The FAR Council said as of June 2015, there were 380,092 unique and active DUNS numbers designated in the System for Award Management and attributed to government contracting.

Concerns over the expense of using DUNS numbers trickled down to the Recovery Accountability and Transparency Board (RATB) in 2014. The RAT Board relied on DUNS to track Hurricane Sandy funding, but couldn’t afford to renew its contract with Dun & Bradstreet last year.

This is the second time the FAR Council considered this change. Back in 2010, GSA issued a source sought notice, but ran into trouble because the FAR required the use of DUNS.

GSA also took steps to reduce its reliance on DUNS numbers last year. GSA said the public ATOM feeds from the Federal Procurement Data System-Next Generation was updated by masking select data elements, specifically company’s DUNS number. GSA said the ATOM feed no longer will include the DUNS numbers for the intermediary companies, only the parent company, called the Global Ultimate DUNS Number, and the part of the company subsidiary that won the award from the government.

Hudson Hollister, executive director of the Data Transparency Coalition and an outspoken critic of DUNS, said the use of proprietary data standards prevents the information from being freely shared and used.

“As long as the proprietary DUNS Number remains in place as the default standard identifier for contractors and grantees, federal spending information will not be open data,” Hollister said. “The continued use of a proprietary data standard for public information makes little sense — from either an economic viewpoint or a government-efficiency viewpoint. First, the information is paid for over and over, every time it is used, rather than being paid for a single time when it is generated, which means its price doesn’t bear any relationship to the cost of generating it. Second, because the need for a license imposes a built-in barrier to sharing and collaboration, entities outside the government are less likely to have an opportunity to creatively scrutinize the information, and less likely to derive insights that government can then employ to become more efficient.”

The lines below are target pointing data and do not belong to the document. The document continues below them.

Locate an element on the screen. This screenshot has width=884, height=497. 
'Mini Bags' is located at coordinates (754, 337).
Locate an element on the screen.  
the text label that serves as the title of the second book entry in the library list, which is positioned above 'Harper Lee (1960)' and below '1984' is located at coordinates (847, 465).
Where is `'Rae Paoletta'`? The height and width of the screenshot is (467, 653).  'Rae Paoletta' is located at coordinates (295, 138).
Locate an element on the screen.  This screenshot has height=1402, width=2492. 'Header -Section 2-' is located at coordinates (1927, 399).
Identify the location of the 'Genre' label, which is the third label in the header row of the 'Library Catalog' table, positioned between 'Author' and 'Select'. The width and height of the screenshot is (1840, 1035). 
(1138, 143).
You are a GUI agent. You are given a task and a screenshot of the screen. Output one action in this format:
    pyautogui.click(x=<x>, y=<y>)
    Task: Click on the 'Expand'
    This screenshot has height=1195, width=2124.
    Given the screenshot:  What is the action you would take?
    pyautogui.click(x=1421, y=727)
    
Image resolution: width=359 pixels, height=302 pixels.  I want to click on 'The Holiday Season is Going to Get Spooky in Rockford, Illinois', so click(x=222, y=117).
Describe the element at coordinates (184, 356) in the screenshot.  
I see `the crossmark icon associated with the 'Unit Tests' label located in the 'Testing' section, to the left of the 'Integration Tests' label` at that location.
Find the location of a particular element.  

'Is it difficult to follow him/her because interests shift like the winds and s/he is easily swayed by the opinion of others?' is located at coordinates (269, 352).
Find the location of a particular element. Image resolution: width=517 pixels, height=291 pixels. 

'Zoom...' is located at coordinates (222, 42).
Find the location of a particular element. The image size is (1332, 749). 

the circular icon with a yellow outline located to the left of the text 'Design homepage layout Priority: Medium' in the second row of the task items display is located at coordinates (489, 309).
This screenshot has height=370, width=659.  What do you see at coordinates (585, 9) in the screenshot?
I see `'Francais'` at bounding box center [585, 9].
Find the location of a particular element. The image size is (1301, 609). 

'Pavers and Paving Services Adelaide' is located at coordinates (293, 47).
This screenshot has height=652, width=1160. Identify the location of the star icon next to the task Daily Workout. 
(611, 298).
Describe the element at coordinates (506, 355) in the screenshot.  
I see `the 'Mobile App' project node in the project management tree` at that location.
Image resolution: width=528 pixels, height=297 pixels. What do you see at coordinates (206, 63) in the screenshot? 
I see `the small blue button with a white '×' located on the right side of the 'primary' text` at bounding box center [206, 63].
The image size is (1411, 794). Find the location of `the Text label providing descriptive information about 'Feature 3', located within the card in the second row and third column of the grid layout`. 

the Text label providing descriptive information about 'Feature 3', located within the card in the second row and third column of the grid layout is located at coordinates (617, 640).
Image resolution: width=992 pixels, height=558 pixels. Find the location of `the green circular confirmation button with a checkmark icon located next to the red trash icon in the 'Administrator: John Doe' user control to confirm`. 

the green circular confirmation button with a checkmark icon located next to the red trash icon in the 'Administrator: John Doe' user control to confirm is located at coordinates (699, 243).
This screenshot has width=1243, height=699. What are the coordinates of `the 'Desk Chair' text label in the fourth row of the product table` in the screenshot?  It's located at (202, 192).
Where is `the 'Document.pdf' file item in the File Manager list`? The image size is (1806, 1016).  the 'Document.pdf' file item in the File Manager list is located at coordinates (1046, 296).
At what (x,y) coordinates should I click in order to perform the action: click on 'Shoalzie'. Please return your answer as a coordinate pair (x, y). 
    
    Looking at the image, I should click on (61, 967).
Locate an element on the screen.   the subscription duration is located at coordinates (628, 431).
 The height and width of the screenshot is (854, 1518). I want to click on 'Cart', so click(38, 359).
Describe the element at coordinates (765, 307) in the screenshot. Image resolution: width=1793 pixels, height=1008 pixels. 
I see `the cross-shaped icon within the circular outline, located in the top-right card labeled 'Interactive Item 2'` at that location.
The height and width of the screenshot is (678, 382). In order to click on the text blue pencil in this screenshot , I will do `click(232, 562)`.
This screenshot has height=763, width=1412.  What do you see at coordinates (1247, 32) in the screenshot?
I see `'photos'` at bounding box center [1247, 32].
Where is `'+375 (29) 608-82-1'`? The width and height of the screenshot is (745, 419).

Hollister said the end result of removing references to DUNS in the FAR will remove the long-held presumption that this was the only option for agencies to track spending.

Scott Amey, general counsel for the Project on Government Oversight, also praised the proposed rule.

“It’s about time that the federal government unshackles itself from DUNS numbers. The proposed rule is a good start to free it from an identification system that isn’t working and is costly,” Amey said by email. “It’s ridiculous to think that the current system allows large contractors to have hundreds of DUNs numbers, which make it impossible to obtain a complete picture of a company and its government work. This is a long time in coming, and I hope that the government is serious about creating or using a new identification system that works for it, contractors, and taxpayers.”

The impetus for this change is two-fold. The annual cost of the proprietary information and the Digital Accountability and Transparency Act (DATA Act) are opening the door for moving to a new unique identifier.

OMB and Treasury said they would temporarily designate the DUNS number as the official identifier of contractors and organizations receiving federal money. Hollister said at the same time OMB and Treasury promised the government would provide a pathway to eventually move away from the use of a proprietary data standard.